Problem –
In the records below, swap every "screenshot" for "capture" and change nothing else. Leave the pictures out of your answer.

────

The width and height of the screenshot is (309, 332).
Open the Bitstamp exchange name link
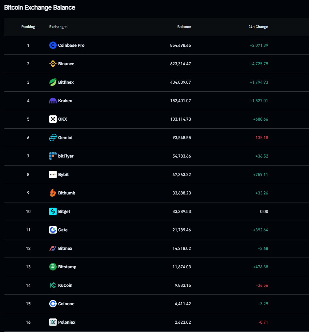(67, 267)
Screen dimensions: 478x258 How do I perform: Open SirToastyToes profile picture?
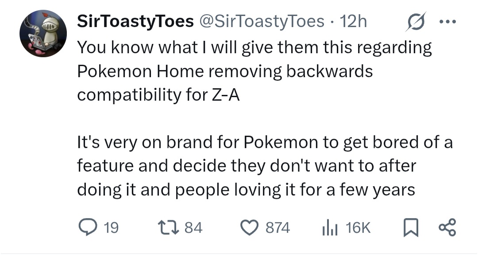[x=43, y=34]
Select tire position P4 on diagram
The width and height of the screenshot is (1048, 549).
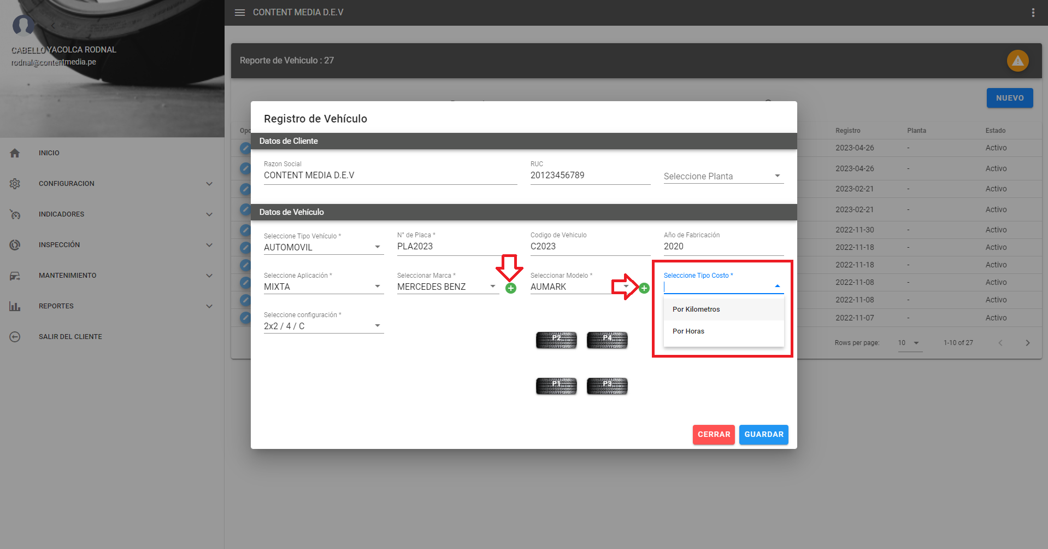coord(607,340)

────

Correct output –
The width and height of the capture is (309, 332).
Open the Bitstamp exchange name link
(67, 267)
Screen dimensions: 478x258 How do I perform: Open SirToastyToes profile picture?
[x=43, y=34]
Select tire position P4 on diagram
The width and height of the capture is (1048, 549).
coord(607,340)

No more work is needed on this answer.